Set of tasks>
1. Transcribe everything in the Ficino letters from "MARSILIO FICINO TO" down to "just a contract.".
2. According to the Ficino letters, what holy day was celebrated at Novola?
3. Decide whether each statement agrees with the Ficino letters, answering yes or no and quoting the words that decide it: (a) The date given under the heading is May 5, 1473. (b) The holy day at Novola was a feast for Marsilio even without Giovanni. (c) Marsilio is troubled that Giovanni wrote to him because of a promise.

Extract provided>
MARSILIO FICINO TO GIOVANNI CAVALCANTI

May 5, 1473

Unique Friend,
          The hand could not guide the pen, if it were not moved by the soul; similarly Marsilio could not write to a heroic and divine man if he had not first received an invitation from him. But the thing that troubles me most, is that you write to me as a result of your promise, so I cannot attribute your letter to love but to a bargain, whereas I wish for letters of love, and not done for payment. Or perhaps you really are obligated to me by contract? Since I am bound to you by love, I wish you to be mine, but not by just a contract.
          Farewell
                    M. Ficino

Unique Friend,
          Yesterday at Novola we celebrated the holy day of St James and St Christopher – I would have called it a feast rather than just holy if you had been there: but without you there was no feast for me. See how dear you are to your Marsilio, who cares not (if one dare say so) even for heavenly things without you. That is appropriate, for he who has joined together St James and St Christopher in a single solemn festival has similarly united Marsilio and Giovanni in life. And the same spirit, or a similar genius, guides us both. I believe that God has ordained that we share one will and the same habits here upon earth, and that in heaven we shall live under the same rule, and with the same marks of happiness.

Records supplied>
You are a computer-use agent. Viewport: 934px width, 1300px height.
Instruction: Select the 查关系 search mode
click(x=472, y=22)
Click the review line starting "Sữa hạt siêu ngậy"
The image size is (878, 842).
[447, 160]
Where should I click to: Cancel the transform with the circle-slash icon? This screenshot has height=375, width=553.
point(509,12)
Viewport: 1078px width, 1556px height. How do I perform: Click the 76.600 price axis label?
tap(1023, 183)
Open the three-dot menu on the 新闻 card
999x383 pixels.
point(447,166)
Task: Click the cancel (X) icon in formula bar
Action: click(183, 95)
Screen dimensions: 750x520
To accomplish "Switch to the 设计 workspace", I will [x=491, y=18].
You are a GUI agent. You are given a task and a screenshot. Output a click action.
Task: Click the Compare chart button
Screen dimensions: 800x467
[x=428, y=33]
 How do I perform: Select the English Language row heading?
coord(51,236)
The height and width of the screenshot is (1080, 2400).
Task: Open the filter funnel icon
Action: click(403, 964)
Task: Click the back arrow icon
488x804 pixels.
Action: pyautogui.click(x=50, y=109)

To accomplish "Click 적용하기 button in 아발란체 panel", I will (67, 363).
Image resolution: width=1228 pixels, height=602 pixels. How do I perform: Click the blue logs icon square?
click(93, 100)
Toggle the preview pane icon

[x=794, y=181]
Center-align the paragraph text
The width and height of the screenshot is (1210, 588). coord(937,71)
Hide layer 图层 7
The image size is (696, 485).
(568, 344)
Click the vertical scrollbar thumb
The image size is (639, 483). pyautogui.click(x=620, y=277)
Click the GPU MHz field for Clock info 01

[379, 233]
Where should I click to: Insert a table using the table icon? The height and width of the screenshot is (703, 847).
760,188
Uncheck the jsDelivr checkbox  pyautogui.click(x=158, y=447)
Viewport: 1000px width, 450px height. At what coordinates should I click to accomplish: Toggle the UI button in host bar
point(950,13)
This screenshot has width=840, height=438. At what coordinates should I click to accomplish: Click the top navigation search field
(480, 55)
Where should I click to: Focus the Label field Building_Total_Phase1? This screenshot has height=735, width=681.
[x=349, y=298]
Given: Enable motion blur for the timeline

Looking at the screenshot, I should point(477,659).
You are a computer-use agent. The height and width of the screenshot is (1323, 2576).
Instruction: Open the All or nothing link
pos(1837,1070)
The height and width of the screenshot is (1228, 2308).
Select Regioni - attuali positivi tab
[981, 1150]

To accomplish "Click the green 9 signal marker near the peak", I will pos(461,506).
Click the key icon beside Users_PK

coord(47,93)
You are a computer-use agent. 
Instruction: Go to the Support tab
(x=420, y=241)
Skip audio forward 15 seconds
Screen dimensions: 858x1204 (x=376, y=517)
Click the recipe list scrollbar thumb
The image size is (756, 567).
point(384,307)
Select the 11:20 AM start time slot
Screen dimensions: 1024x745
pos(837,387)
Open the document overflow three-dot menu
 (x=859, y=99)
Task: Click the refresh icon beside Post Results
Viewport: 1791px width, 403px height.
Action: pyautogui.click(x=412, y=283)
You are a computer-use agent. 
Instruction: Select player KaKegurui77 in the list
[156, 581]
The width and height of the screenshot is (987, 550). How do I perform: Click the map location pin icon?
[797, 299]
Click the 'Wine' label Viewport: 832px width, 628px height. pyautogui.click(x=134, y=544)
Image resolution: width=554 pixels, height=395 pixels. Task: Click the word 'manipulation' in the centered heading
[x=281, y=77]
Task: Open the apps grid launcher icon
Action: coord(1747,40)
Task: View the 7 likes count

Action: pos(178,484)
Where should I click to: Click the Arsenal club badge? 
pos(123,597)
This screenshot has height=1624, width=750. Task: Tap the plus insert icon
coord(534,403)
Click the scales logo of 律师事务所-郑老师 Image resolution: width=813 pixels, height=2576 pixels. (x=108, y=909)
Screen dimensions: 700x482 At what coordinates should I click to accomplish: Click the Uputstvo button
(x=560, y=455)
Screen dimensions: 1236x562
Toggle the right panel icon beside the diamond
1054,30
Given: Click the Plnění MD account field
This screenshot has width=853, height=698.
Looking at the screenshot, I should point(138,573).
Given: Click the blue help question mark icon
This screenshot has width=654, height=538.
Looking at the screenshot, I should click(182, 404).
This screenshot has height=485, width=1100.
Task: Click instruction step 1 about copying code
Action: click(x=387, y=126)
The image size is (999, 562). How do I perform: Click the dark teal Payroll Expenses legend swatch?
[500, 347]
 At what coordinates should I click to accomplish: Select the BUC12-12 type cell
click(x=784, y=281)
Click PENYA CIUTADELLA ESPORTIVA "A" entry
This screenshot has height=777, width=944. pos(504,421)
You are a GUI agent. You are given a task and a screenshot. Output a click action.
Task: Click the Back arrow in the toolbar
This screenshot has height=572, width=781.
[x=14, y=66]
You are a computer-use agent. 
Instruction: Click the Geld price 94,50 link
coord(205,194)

Answers in order>
1.
MARSILIO FICINO TO GIOVANNI CAVALCANTI

May 5, 1473

Unique Friend,
          The hand could not guide the pen, if it were not moved by the soul; similarly Marsilio could not write to a heroic and divine man if he had not first received an invitation from him. But the thing that troubles me most, is that you write to me as a result of your promise, so I cannot attribute your letter to love but to a bargain, whereas I wish for letters of love, and not done for payment. Or perhaps you really are obligated to me by contract? Since I am bound to you by love, I wish you to be mine, but not by just a contract.

2. The holy day of St James and St Christopher.

3.
(a) Yes: "May 5, 1473"
(b) No: "but without you there was no feast for me."
(c) Yes: "But the thing that troubles me most, is that you write to me as a result of your promise"